Liberal policies are predicated on the idea that American businesses are what they once were, but with globalism, we really don’t have much anymore. So, like GM and California, liberals have killed our competitiveness and the nation as a whole is next. In sum, globalism would have turn us into England inevitably (no significant manufacturing base, etc.), but liberalism helped to get us there a whole lot quicker.
Likely, sdgirl, you have never employed anyone in CA or met a payroll . . . So you may have not thought about all the burdens to running a business in the US and CA under Democrat rule.[/quote]
I have.
Its not that tough.
It just requires that you be competitive and fork over the money for quickbooks and turbotax.
Most business owners who are complaining about how hard it is should go to some place like Europe or Japan where the gov’t subsidizes crappy companies as a matter of ongoing policy (rather than a special bailout).
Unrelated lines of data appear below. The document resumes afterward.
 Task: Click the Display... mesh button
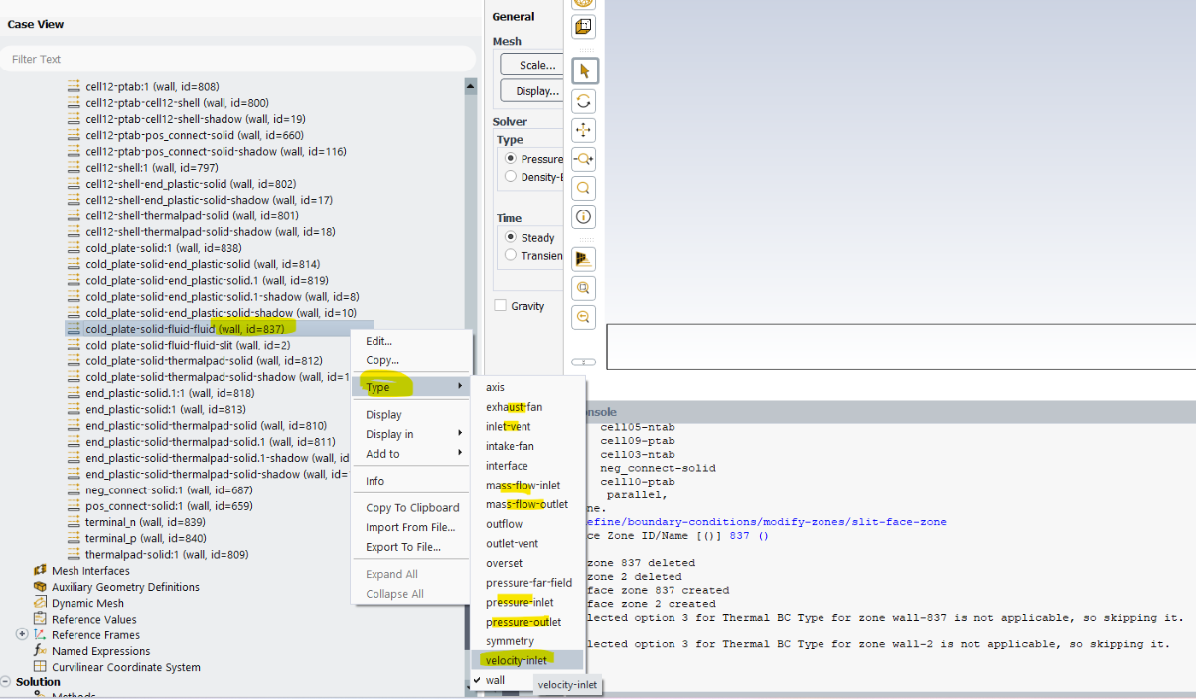point(537,91)
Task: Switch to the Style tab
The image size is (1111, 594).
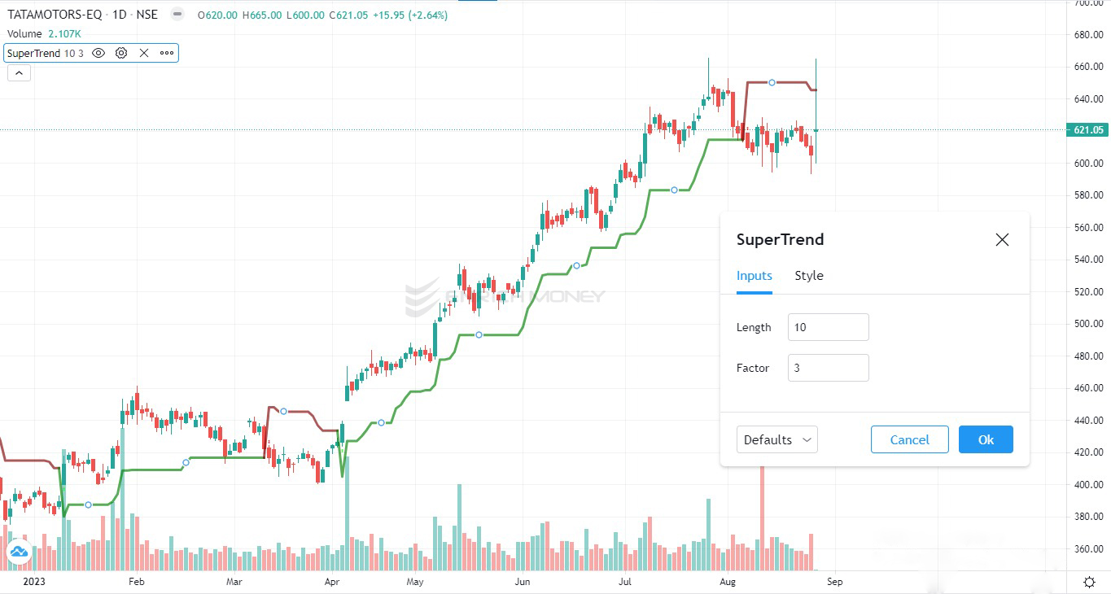Action: [x=809, y=275]
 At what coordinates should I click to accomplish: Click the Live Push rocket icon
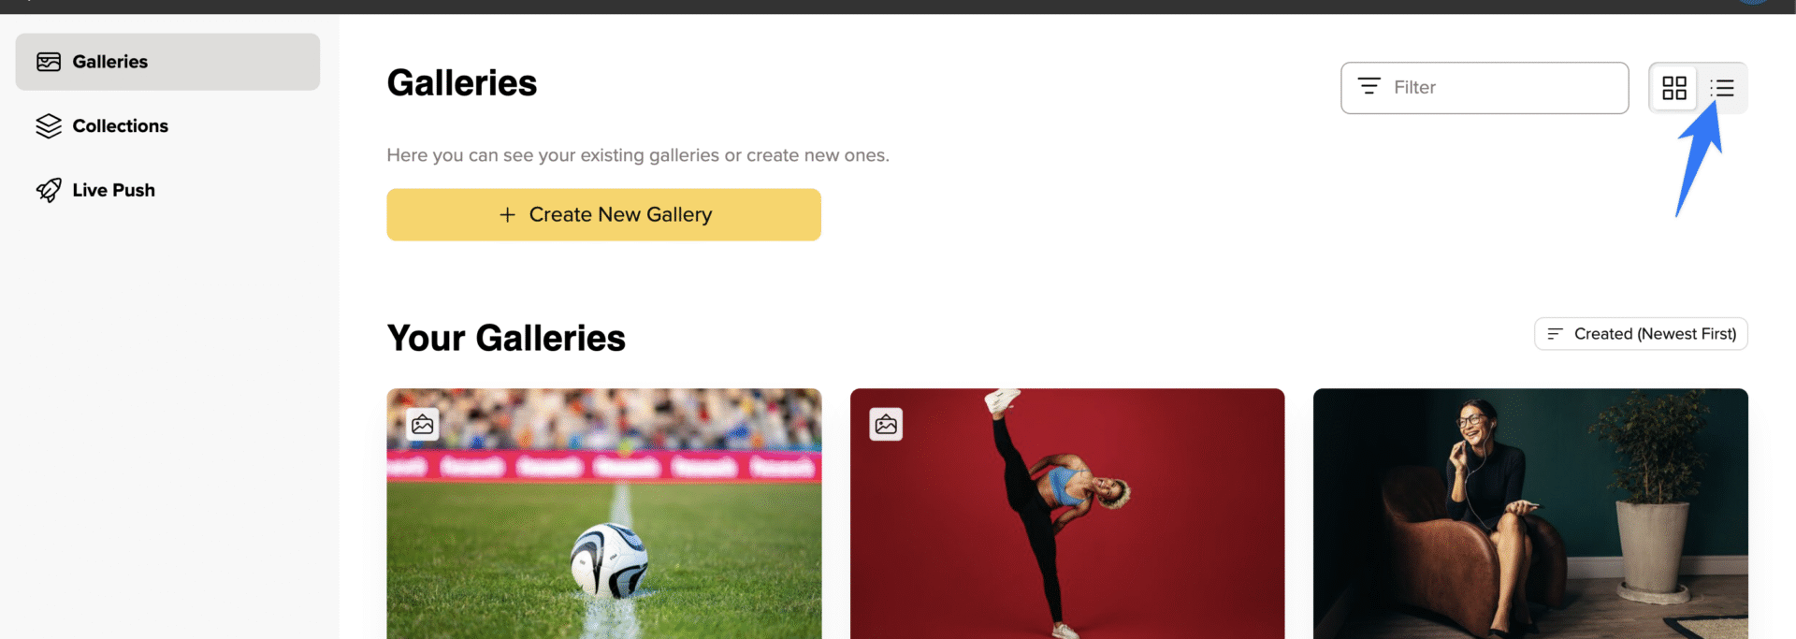click(49, 190)

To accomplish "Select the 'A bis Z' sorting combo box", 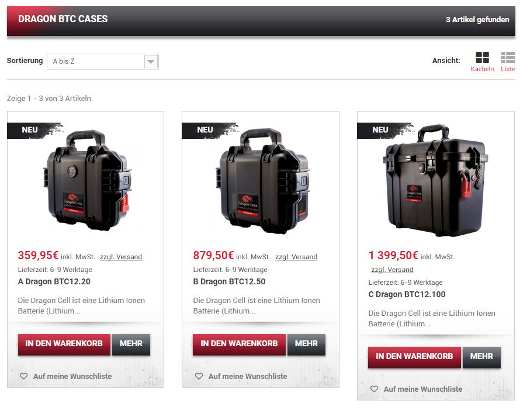I will (103, 62).
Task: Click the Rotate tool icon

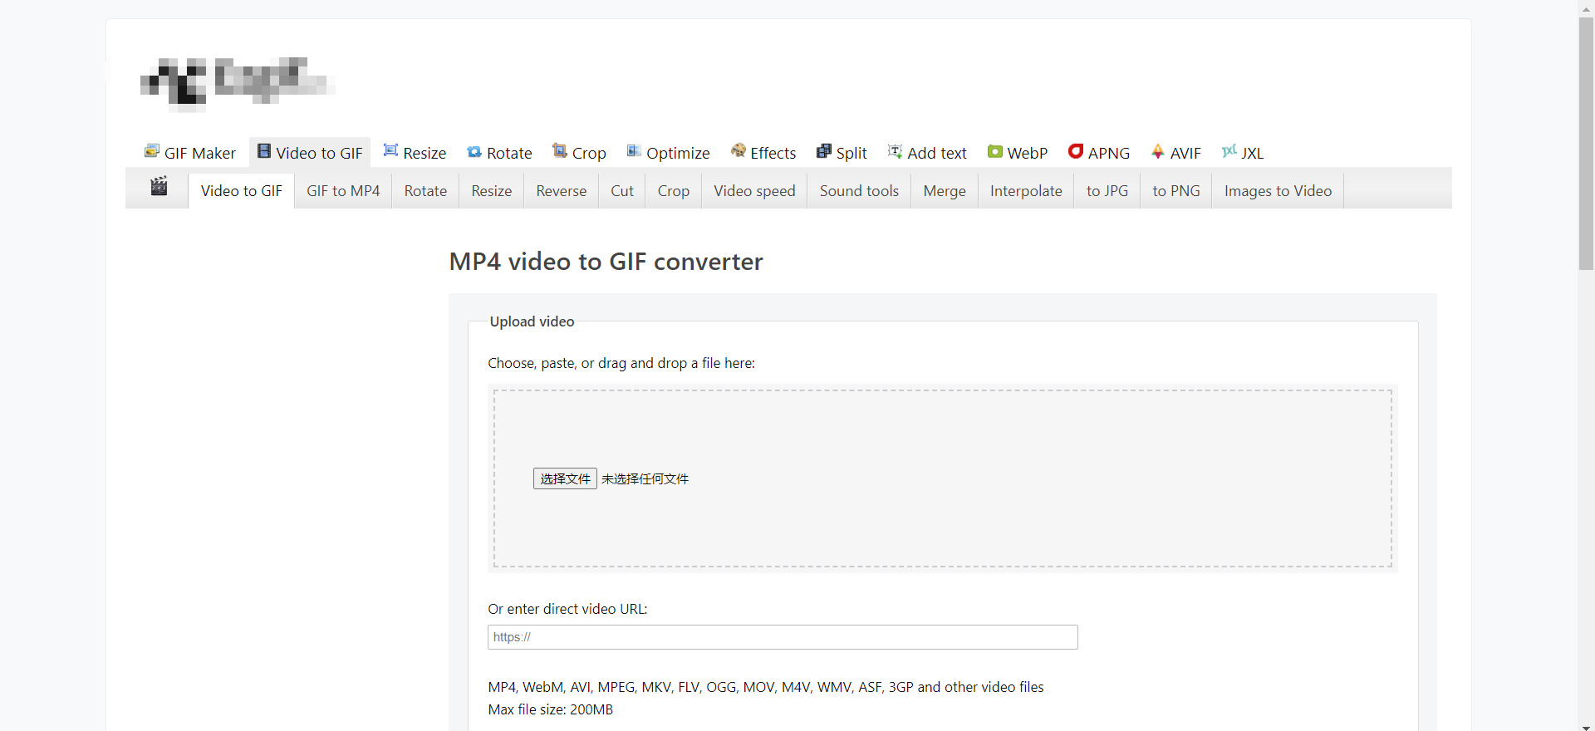Action: point(474,152)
Weeding these pussies out is part of the reason that California’s economy can compete with most of Europe’s.
Also, being a Euro-style industrial or post-industrial nation is not such a terrible idea (though I would still prefer to live here).
Neither England (not a nation state by the way), nor Switzerland, nor Germany have particularly crappy standards of living.
It really is more complicated than taking Ayn Rand as gospel.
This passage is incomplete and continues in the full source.